Find every line below that contains the string "width", and copy each of those lines in full.
>> Begin RECORDS SUPPLIED
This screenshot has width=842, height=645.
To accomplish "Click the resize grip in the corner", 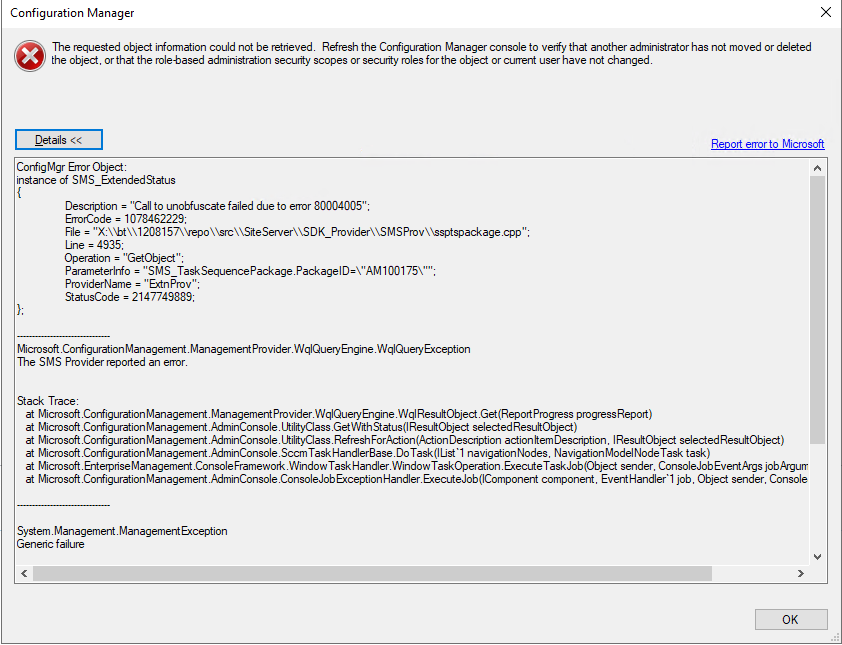I will [836, 639].
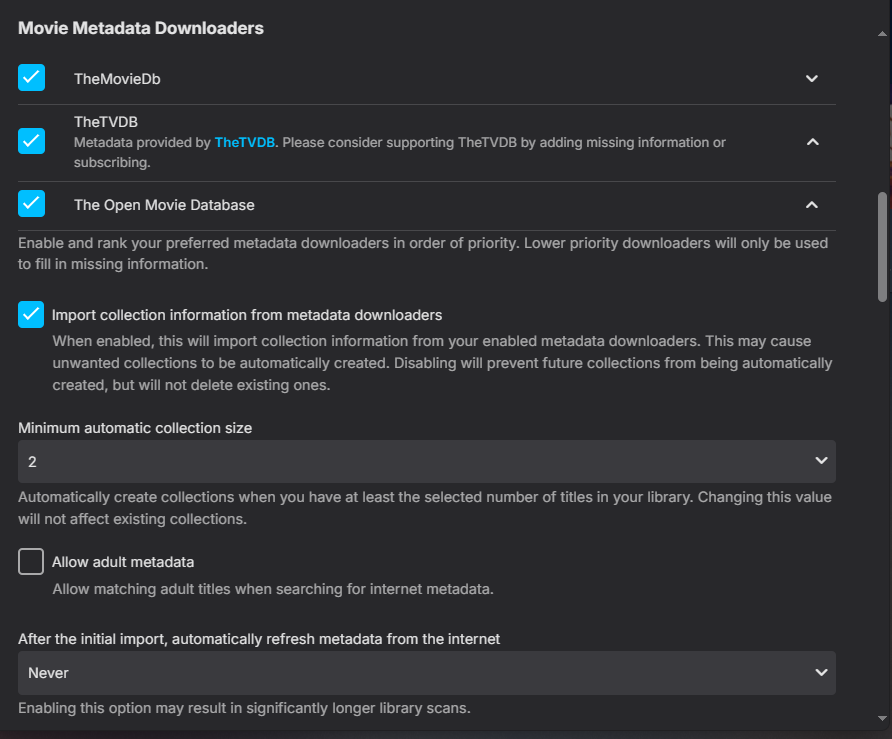Click the vertical scrollbar thumb
Viewport: 892px width, 739px height.
click(x=882, y=245)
>> End RECORDS SUPPLIED
__COMPLETED EXERCISE__
This screenshot has width=842, height=645.
Viewport: 892px width, 739px height.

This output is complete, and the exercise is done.